__PROBLEM DETAILS__
Rewrite the listing below, swapping "envelope icon" for "mail icon" everywhere it occurs and leaving everything else the same.

— START —

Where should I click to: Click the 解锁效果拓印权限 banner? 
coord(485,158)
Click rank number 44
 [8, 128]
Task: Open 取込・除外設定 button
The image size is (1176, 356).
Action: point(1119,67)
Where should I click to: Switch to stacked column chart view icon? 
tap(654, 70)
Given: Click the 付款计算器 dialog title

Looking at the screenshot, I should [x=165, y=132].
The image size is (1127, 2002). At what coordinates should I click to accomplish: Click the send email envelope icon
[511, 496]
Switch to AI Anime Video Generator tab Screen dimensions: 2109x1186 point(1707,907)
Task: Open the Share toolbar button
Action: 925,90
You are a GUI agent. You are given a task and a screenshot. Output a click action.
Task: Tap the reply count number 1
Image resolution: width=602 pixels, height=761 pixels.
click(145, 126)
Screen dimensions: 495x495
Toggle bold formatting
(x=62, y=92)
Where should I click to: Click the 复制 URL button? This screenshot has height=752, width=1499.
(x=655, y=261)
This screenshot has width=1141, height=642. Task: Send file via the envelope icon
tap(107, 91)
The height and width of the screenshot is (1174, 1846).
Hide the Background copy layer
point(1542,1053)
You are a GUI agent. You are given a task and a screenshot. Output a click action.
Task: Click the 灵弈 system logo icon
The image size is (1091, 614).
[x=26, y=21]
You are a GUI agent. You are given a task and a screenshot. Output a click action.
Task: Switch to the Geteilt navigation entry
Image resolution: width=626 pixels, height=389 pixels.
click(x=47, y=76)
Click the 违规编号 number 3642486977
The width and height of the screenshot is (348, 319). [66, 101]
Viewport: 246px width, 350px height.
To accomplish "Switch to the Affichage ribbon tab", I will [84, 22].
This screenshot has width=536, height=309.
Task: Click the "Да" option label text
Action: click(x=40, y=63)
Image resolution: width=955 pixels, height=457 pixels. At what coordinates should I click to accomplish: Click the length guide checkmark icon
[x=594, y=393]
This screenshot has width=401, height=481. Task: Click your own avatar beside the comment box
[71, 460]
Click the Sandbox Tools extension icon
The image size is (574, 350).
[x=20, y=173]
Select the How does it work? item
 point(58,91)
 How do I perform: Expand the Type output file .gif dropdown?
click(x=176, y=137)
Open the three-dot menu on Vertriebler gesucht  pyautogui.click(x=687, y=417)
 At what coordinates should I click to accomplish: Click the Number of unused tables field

— END —

__TASK RESULT__
Where should I click to: Click the 解锁效果拓印权限 banner? 
coord(485,158)
Click rank number 44
 [8, 128]
Task: Open 取込・除外設定 button
The image size is (1176, 356).
Action: point(1119,67)
Where should I click to: Switch to stacked column chart view icon? 
tap(654, 70)
Given: Click the 付款计算器 dialog title

Looking at the screenshot, I should [x=165, y=132].
The image size is (1127, 2002). At what coordinates should I click to accomplish: Click the send email mail icon
[511, 496]
Switch to AI Anime Video Generator tab Screen dimensions: 2109x1186 point(1707,907)
Task: Open the Share toolbar button
Action: 925,90
You are a GUI agent. You are given a task and a screenshot. Output a click action.
Task: Tap the reply count number 1
Image resolution: width=602 pixels, height=761 pixels.
click(145, 126)
Screen dimensions: 495x495
Toggle bold formatting
(x=62, y=92)
Where should I click to: Click the 复制 URL button? This screenshot has height=752, width=1499.
(x=655, y=261)
This screenshot has width=1141, height=642. Task: Send file via the mail icon
tap(107, 91)
The height and width of the screenshot is (1174, 1846).
Hide the Background copy layer
point(1542,1053)
You are a GUI agent. You are given a task and a screenshot. Output a click action.
Task: Click the 灵弈 system logo icon
The image size is (1091, 614).
[x=26, y=21]
You are a GUI agent. You are given a task and a screenshot. Output a click action.
Task: Switch to the Geteilt navigation entry
Image resolution: width=626 pixels, height=389 pixels.
click(x=47, y=76)
Click the 违规编号 number 3642486977
The width and height of the screenshot is (348, 319). [66, 101]
Viewport: 246px width, 350px height.
To accomplish "Switch to the Affichage ribbon tab", I will [84, 22].
This screenshot has width=536, height=309.
Task: Click the "Да" option label text
Action: click(x=40, y=63)
Image resolution: width=955 pixels, height=457 pixels. At what coordinates should I click to accomplish: Click the length guide checkmark icon
[x=594, y=393]
This screenshot has width=401, height=481. Task: Click your own avatar beside the comment box
[71, 460]
Click the Sandbox Tools extension icon
The image size is (574, 350).
[x=20, y=173]
Select the How does it work? item
 point(58,91)
 How do I perform: Expand the Type output file .gif dropdown?
click(x=176, y=137)
Open the three-dot menu on Vertriebler gesucht  pyautogui.click(x=687, y=417)
 At what coordinates should I click to accomplish: Click the Number of unused tables field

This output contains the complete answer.